Reproduce the listing lines from the line with "so click(x=899, y=219)." to the line with "coordinates (540, 171).", swapping "screenshot" for "screen capture" and changing nothing else.
---*---
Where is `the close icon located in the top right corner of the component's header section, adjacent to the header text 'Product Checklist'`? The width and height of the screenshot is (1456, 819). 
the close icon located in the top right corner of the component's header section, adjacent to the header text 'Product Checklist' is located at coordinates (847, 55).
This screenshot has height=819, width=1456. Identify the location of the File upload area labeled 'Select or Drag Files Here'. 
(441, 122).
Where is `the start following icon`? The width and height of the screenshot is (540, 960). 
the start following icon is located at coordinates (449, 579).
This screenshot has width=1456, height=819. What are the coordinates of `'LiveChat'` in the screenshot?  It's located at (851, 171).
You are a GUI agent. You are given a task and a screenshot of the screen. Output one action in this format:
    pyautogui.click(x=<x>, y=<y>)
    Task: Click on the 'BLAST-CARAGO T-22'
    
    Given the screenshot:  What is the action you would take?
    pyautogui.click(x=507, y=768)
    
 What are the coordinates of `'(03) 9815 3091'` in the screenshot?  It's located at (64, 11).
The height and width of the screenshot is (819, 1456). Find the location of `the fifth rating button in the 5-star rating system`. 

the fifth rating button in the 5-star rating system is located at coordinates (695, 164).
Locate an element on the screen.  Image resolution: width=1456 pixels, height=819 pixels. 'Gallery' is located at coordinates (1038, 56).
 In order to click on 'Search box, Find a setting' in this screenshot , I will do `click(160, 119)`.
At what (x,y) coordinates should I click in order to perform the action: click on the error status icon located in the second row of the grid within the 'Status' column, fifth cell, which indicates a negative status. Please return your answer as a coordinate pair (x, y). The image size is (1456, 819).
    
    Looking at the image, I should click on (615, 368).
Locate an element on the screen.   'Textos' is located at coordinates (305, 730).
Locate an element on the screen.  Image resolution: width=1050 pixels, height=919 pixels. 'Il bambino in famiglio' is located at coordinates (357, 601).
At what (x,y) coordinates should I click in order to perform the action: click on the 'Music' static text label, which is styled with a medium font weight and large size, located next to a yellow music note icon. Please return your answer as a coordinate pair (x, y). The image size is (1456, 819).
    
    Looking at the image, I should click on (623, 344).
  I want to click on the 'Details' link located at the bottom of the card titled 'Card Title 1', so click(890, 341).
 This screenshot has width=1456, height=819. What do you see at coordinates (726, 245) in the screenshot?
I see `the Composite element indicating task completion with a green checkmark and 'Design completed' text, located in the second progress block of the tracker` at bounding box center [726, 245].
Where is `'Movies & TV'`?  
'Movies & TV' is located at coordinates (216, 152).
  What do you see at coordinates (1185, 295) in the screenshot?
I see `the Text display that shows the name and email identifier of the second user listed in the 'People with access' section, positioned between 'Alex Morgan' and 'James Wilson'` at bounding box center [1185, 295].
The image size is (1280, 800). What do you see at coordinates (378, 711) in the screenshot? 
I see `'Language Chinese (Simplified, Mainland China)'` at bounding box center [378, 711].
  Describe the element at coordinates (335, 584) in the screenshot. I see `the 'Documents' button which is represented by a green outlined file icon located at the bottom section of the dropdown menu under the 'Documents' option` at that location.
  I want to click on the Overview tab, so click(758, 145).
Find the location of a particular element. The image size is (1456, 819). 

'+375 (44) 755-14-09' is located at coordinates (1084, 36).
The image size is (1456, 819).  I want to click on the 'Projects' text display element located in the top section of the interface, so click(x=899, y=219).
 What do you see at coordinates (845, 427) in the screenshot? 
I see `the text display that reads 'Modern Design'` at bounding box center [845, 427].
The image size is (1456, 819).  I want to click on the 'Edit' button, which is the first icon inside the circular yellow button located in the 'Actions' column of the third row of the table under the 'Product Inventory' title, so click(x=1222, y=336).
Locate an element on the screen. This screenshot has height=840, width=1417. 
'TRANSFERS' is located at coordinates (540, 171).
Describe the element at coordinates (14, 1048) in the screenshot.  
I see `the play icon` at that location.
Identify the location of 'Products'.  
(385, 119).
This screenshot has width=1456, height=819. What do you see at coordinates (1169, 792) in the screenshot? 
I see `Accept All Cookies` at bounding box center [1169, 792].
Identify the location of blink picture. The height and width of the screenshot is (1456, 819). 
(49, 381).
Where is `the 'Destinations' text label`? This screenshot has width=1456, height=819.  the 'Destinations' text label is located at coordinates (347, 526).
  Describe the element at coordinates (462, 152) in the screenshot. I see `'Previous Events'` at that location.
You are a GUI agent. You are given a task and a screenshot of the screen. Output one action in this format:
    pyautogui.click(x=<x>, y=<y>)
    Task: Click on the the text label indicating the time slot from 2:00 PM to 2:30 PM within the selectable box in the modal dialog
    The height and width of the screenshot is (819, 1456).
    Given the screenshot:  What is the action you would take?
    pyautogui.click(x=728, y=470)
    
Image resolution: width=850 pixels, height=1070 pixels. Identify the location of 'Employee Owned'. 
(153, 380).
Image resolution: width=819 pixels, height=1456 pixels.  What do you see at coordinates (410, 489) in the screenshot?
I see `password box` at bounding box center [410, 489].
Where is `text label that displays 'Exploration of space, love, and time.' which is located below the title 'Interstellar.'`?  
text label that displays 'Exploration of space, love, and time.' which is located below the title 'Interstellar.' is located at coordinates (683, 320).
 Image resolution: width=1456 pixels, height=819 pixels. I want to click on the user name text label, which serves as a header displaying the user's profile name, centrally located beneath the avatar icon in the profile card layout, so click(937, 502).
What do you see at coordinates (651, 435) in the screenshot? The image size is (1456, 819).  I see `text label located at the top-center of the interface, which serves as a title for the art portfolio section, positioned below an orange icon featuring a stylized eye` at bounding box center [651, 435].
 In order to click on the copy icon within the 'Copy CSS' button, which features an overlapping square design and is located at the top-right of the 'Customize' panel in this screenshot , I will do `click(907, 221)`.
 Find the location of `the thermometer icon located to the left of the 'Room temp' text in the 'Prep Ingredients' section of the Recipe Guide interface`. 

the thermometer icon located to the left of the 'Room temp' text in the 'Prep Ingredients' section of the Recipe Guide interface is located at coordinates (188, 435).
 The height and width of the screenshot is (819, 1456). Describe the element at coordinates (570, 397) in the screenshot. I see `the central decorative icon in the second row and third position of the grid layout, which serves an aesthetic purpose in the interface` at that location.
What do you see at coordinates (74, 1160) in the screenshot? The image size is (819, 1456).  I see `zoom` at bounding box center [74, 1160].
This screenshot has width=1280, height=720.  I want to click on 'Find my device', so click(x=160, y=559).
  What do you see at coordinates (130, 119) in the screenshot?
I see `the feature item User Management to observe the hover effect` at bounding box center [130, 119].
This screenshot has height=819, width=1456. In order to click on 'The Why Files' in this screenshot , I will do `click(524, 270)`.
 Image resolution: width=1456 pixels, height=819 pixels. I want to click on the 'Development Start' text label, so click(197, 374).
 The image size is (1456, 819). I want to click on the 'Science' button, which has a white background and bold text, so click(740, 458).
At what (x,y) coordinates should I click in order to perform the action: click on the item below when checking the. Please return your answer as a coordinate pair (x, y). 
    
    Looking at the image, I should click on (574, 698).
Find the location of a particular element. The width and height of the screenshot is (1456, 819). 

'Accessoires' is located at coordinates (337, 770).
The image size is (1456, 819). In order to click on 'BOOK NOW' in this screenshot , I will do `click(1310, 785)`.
---*---
EXERCISE RESPONSE →
The image size is (1456, 819).  I want to click on the 'Projects' text display element located in the top section of the interface, so click(x=899, y=219).
 What do you see at coordinates (845, 427) in the screen capture? 
I see `the text display that reads 'Modern Design'` at bounding box center [845, 427].
The image size is (1456, 819).  I want to click on the 'Edit' button, which is the first icon inside the circular yellow button located in the 'Actions' column of the third row of the table under the 'Product Inventory' title, so click(x=1222, y=336).
Locate an element on the screen. This screen capture has height=840, width=1417. 
'TRANSFERS' is located at coordinates (540, 171).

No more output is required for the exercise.